## [Task goal]
Pictures are to be dropped, and only the lines from the one containing "The height and" through the end of the data below are to be reproduced as written.

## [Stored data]
== Segment start ==

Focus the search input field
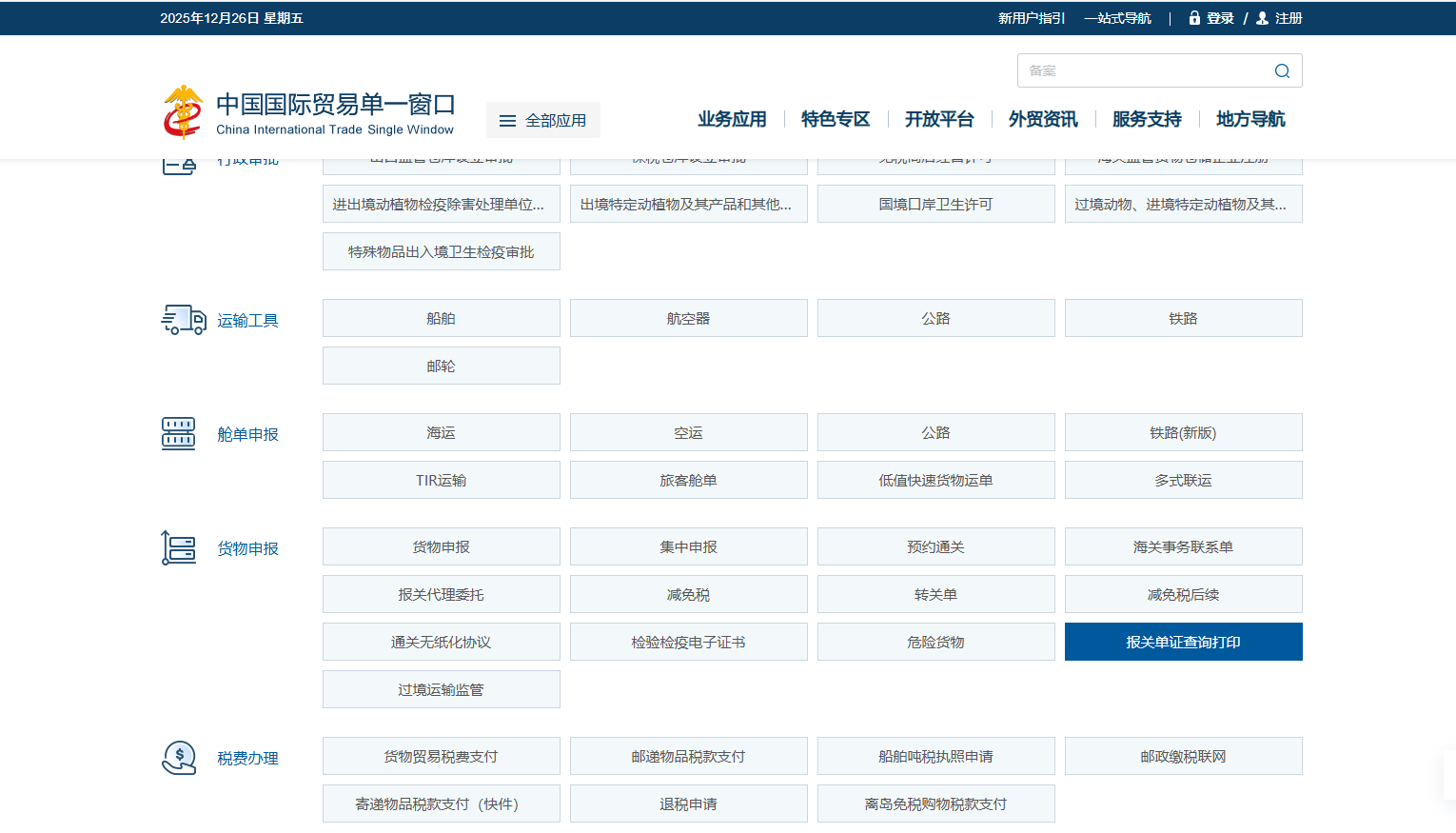This screenshot has width=1456, height=833. click(1142, 71)
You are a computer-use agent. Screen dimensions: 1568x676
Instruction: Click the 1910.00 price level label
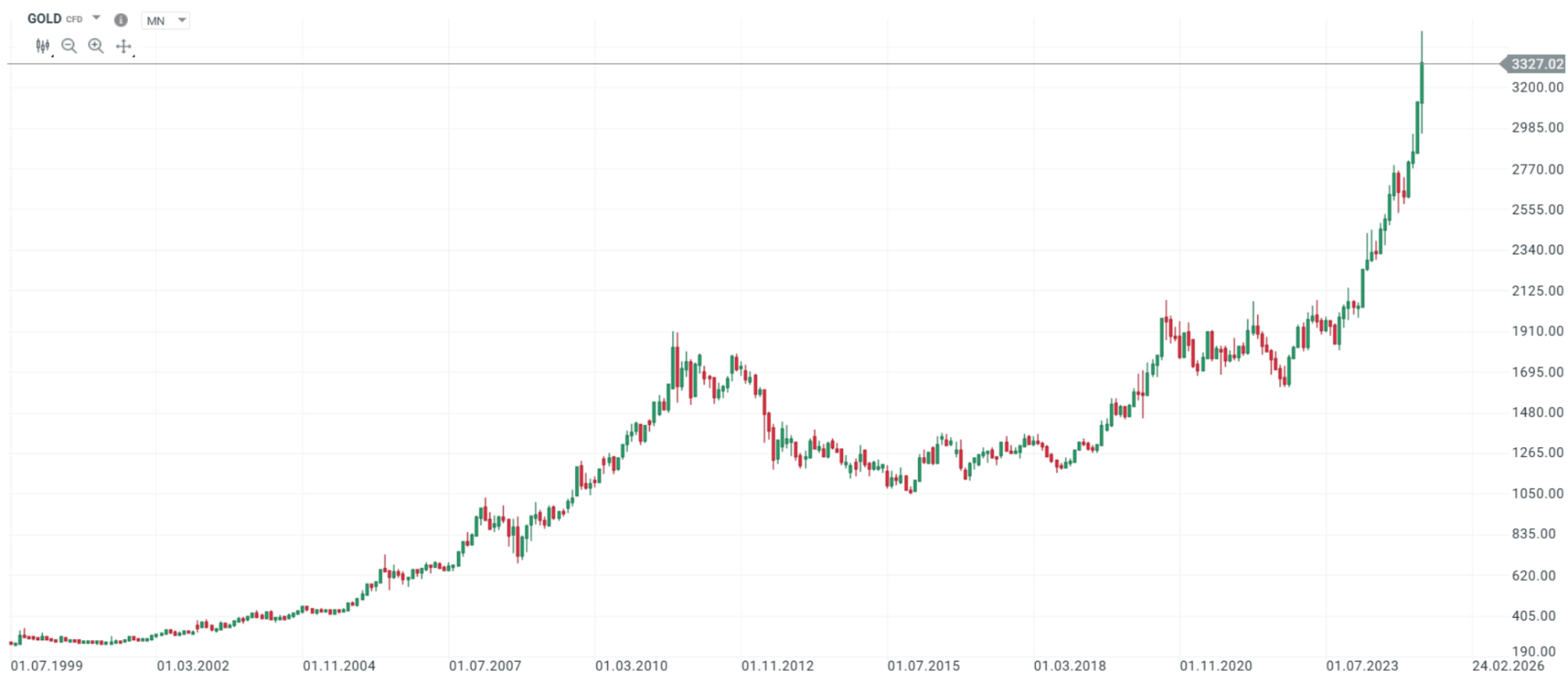click(x=1537, y=331)
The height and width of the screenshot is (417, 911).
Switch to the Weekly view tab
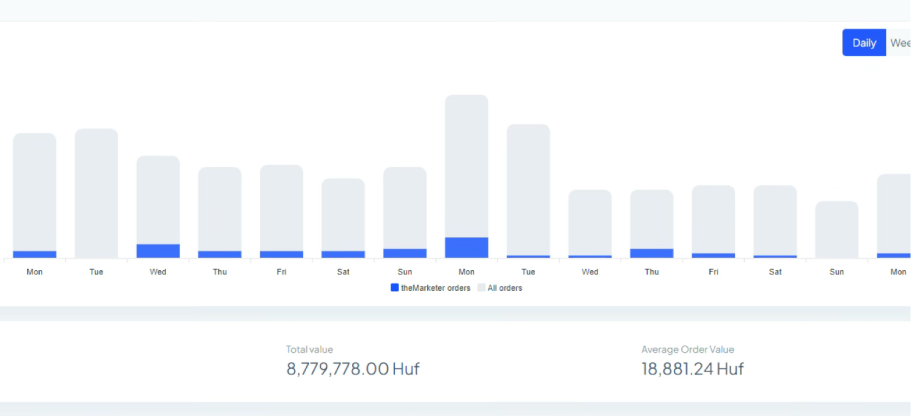pos(899,43)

== Segment end ==

## [Response to the task]
The height and width of the screenshot is (417, 911).
Switch to the Weekly view tab
pos(899,43)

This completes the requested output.